__MATERIAL SUPPLIED__
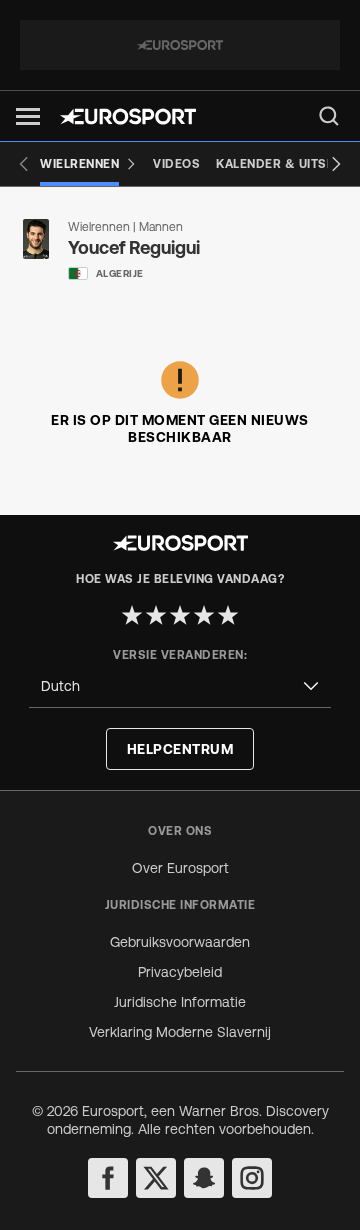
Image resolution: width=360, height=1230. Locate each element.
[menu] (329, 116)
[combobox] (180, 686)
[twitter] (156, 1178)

==

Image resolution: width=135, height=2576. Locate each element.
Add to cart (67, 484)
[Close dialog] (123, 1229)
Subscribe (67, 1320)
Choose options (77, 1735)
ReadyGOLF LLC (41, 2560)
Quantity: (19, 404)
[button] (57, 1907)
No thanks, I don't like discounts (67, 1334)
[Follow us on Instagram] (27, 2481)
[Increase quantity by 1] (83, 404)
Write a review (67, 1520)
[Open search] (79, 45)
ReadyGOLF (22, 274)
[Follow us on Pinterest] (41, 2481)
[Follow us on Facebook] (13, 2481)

__TASK DETAILS__
Among the records above, only the lines between the line holding "No thanks, I don't like discounts (67, 1334)" and the line holding "[Follow us on Facebook] (13, 2481)", inclusive, are to be output, exactly as written.

__FINAL ANSWER__
No thanks, I don't like discounts (67, 1334)
[Follow us on Instagram] (27, 2481)
[Increase quantity by 1] (83, 404)
Write a review (67, 1520)
[Open search] (79, 45)
ReadyGOLF (22, 274)
[Follow us on Pinterest] (41, 2481)
[Follow us on Facebook] (13, 2481)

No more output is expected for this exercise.